Table of Contents
Objective
This lesson will show you how to make the PiBot detect and classify different objects that it can see with its camera. It will show you how to program the PiBot to detect and classify different objects with the camera and display them on a webpage with the video from the camera. It will also show you how to modify the webpage from Lesson 4 to allow you to drive it around and show the different objects it detects.
Parts Required
The parts below are required to complete this lesson. Note that all parts except the heatsinks and objects to be detected are included in the OSOYOO kit that can be purchased on Amazon.
- Assembled PiBot from Lesson 4
- Raspberry Pi Heatsinks
- Objects that can be detected from the list below
- People
- Cars
- Airplanes
- TV or Monitor
- Chairs
- Laptop
- Dog
- Cat
- Backpack
- Tie
- Skateboard
- Cup
- Fork
- Knife
- Spoon
- Cell Phone
- Clock
Hardware Assembly
- Turn the PiBot on and place it so that it can drive around
Remove the cover from the lens of the CSI camera before turning the PiBot on
- Place object around in front of the PiBot so that it can see them and drive around
Software
Select the appropriate link below for instructions to setup the software on the PiBot and an exploration of how it works.
Algorithm Explanation
This lesson uses a method or algorithm called a machine learning neural network to process images and detect certain objects within the image. Machine learning algorithms are composed of certain rules which are then used by the computer to learn about the characteristics of the data. The specific algorithm that is used for this lesson learned what characteristics make up the different objects listed above when they are seen in an image. The rules that were used for this algorithm are called a neural network.

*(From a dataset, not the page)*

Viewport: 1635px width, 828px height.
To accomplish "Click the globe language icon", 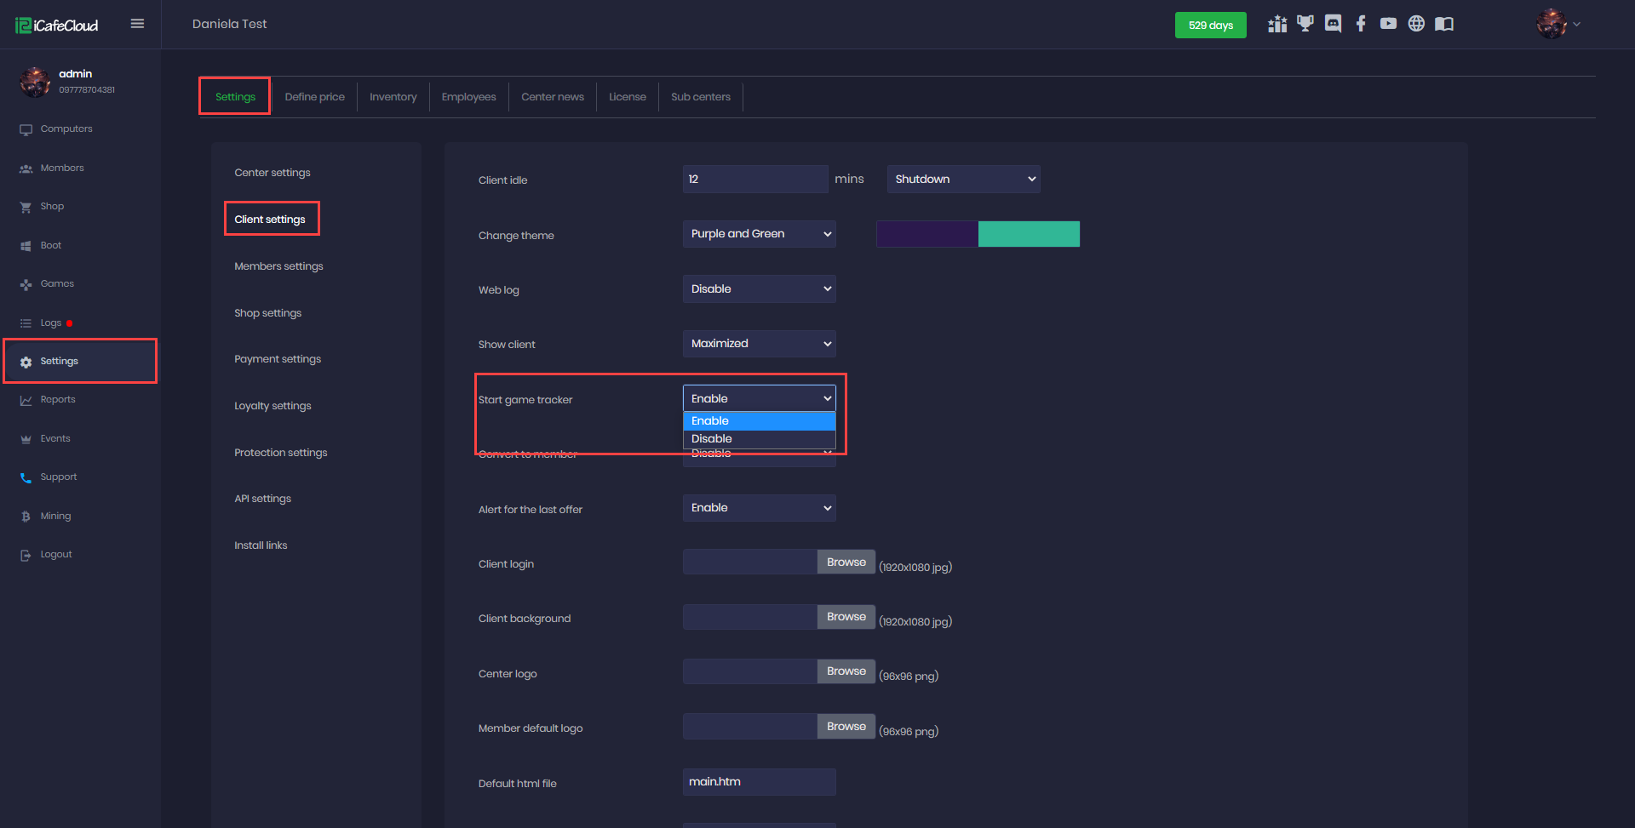I will coord(1416,24).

Neural networks are designed to mimic the way that our brains process information draw conclusions. A neural network is composed of several layers of neurons that connect to each other and the layers above and below them. Each neuron takes in data from the layer above it and processes it based on hints that it is given called weights. It then passes the results of its processing to the layer below it. The top layer gets its input directly from the data that is being processed and the bottom layer outputs it data back to the program that is running it. During training of the neural network, the result from the bottom layer are graded and the weights are updated to achieve a higher score. After training is complete, the individual weights of each neuron are saved into a model that can then be used by another program such as in this lesson to detect objects in an image. These final weights represent the neural network's idea of what features are most important to determining the correct answer without an expert needing to figure out those features.
Machine learning neural networks can never provide a 100% certain output. They always provide results as probabilities, such as “I'm 55% certain that there is a cat in this location of the image”. Even though they don't provide a guaranteed certainty of their output, they still can be very accurate and much more efficient than algorithms that are 100% certain. They can also be used to provide very good results from input data that would be impossible to get a 100% certain result. Because they are very efficient, they can be used to provide results in real-time like we do in this lesson instead of having to wait several seconds or minutes to determine what objects are in the image.